Goal
Translate this sentence from the forum thread on horse ownership into Spanish: "The shortest years of your life are your school days."

* BEGIN Given passage *

Hi Julia, welcome to the forum. 

My advice would be to wait until you have finished your education and have a decent paying job before buying a horse. Owning a horse is very expensive and how much it will cost you per year will largely depend on what type of livery you have him/her stabled on and what your planning to do with the horse, this is not including the farrier bills, vet bills, worming bills, feed and haying bills etc., etc. I do think it's very thoughtful that you don't want to burden your parents with the cost though.

You're lucky that you have a horse on loan, there are many horse mad girls your age who don't have even that or riding lessons (I was one of them, although I did muckout stables at my local riding school). Have patience. The shortest years of your life are your school days. Then you will have many years of horse ownership.


----------



## Julia.Dominika (28 September 2016)

I've looked into it a lot and it's different everywhere, I pay £120 per month for loan and I'm aware it's not even half the price of owning a horse  
and you're definetly right, I doubt I'd be able to own a horse with everything going on at the age of 16.
Diy livery I heard can be £100 per week but in some places you can have grass livery for £100 per month, however I know I'd have to pay for haylage/hay and other things.

Would Leasing my loan horse help me become aware of the finances?

I've calculated the cost of general feed, livery and general supplements per month which added up to £500 per month, but I'm not feeling confident about the sum. Also I'm planning to move to Hampshire after I've finnished high school.


----------



## Julia.Dominika (28 September 2016)

Okay thank you! I was also one of those girls a year ago  thought it was impossible for me to even come near as loaning a horse until I met a good friend.

* END Given passage *
* BEGIN Recorded data *

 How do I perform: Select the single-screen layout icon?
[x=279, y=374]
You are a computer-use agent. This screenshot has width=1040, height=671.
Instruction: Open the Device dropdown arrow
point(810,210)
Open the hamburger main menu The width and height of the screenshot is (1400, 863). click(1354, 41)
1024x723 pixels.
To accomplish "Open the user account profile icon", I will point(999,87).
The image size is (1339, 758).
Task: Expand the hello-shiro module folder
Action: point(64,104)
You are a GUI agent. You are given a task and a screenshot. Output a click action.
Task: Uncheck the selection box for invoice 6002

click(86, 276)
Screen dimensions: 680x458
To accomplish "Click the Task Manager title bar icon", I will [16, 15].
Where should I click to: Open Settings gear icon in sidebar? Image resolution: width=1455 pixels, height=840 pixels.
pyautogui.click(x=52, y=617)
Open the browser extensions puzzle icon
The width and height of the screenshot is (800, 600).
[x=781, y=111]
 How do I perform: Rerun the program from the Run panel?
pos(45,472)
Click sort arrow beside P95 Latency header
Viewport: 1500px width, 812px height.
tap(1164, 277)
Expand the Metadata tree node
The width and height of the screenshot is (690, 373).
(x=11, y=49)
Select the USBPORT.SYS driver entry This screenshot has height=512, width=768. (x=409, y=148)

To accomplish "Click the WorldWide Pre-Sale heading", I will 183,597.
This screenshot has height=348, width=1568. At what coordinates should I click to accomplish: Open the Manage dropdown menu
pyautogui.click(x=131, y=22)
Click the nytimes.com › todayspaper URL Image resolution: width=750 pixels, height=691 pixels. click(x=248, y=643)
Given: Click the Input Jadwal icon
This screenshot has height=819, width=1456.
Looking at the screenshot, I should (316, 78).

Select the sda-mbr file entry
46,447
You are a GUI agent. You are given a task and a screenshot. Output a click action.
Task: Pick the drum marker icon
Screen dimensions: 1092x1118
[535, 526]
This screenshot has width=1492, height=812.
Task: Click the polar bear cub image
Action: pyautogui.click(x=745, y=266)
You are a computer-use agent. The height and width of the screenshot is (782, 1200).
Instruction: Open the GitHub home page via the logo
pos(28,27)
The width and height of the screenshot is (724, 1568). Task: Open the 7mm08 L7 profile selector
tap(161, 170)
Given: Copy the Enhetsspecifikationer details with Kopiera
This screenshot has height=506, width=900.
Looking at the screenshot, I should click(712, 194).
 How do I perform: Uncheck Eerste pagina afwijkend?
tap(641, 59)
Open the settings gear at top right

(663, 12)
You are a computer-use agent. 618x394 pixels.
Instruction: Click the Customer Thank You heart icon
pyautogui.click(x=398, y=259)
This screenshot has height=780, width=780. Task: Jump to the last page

* END Recorded data *

Result of the task
Los años más cortos de tu vida son tus años escolares.